◆ Supplied information
----
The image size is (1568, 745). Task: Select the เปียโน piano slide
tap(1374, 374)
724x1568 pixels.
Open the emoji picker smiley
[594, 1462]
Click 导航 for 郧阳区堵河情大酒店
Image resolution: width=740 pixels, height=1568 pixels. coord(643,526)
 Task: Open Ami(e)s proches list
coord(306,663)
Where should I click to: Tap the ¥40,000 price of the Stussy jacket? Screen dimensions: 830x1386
----
◆ What to do
Report every line of the records above that contains the string "Task", copying each line in full.

◆ The solution
The image size is (1568, 745). Task: Select the เปียโน piano slide
 Task: Open Ami(e)s proches list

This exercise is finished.